"'Making sure these kids have a shot at the American dream like I did is very important,' [Boehner] said, choking up."
Egan then does a great job of listing all the things that are designed to help people have a shot at the American dream, but that John Boehner has voted against. Time and again Boehner's actions, his votes, have been obstacles to people achieving something greater.
To me, this is the great challenge to America in the 21st century. The slow erosion of social safety nets and the lock-step aversion of the Republican party to consider new social safety nets will allow the rate of disparity to continue apace.
I doubt John Boehner will cry when presented with the statistics that show a consolidation of wealth at the highest tiers of earners. It's easier to get teary-eyed at the abstraction of the American dream, then to dry your eyes and help make it a reality for people.

Recorded information:
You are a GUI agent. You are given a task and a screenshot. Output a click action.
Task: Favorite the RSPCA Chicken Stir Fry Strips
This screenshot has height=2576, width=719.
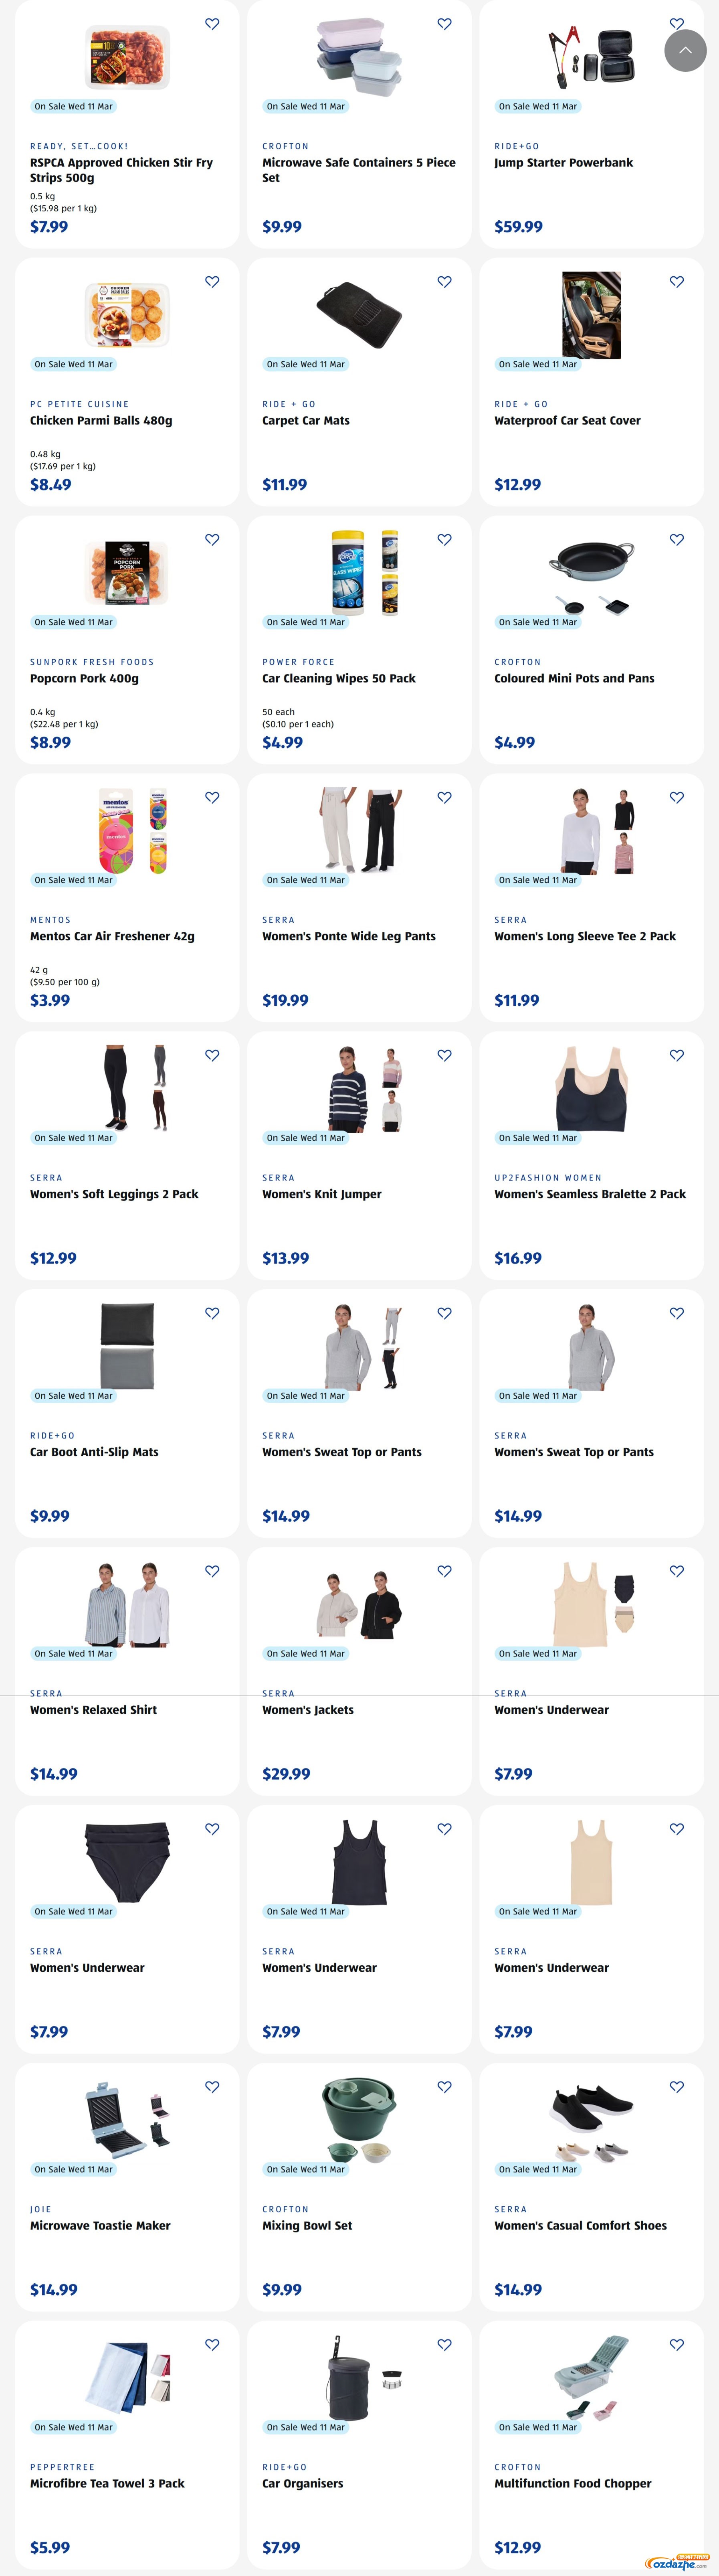click(212, 24)
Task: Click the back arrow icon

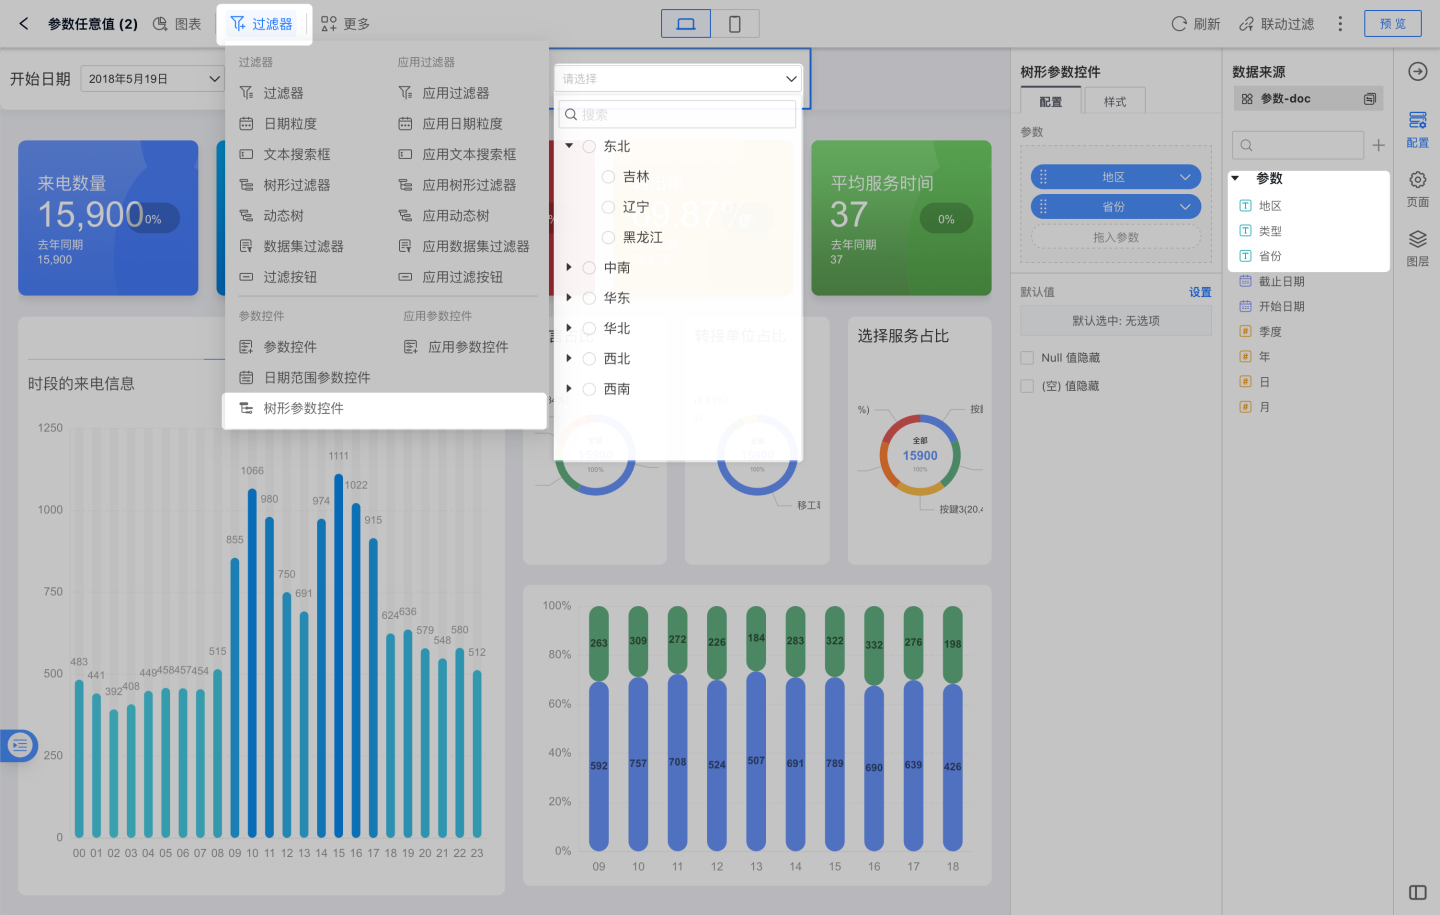Action: click(x=24, y=23)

To do: Extend the commentary on John Boehner and the American dream, starting after its final sentence.

Exercise result:
UPDATED: h/t to Matt Yglesias for pointing out this peice in The New York Times by David Leonhardt. Mr. Leonhardt makes a point I couldn't quite put to words and does so eloquently:
It's easy to look at the current debate and see an unavoidable trade-off between this country's two economic traditions - risk-taking and security. but I don't think that's quite right. I think it is ultimately as misplaced as those worries about Social Security and Medicare equaling Bolshevism.
Guaranteeing people a decent retirement and decent health care does more then smooth out the rough edges of capitalism. Those guarantees give people the freedom to take risks. If you know that professional failure won't leave you penniless and won't prevent your child form receiving needed medical care, you can leave the comfort of a large corporation and take a chance on your own idea. You can take a shot at becoming the next great American entrepreneur.
To me, this is precisely why we need social safety nets. In most policy debates we are given this false choice between individual ingenuity and government coddling. Leonhardt hits on the point quite nicely that some sort of economic backstop can free people to take the big swings and aim for the fences.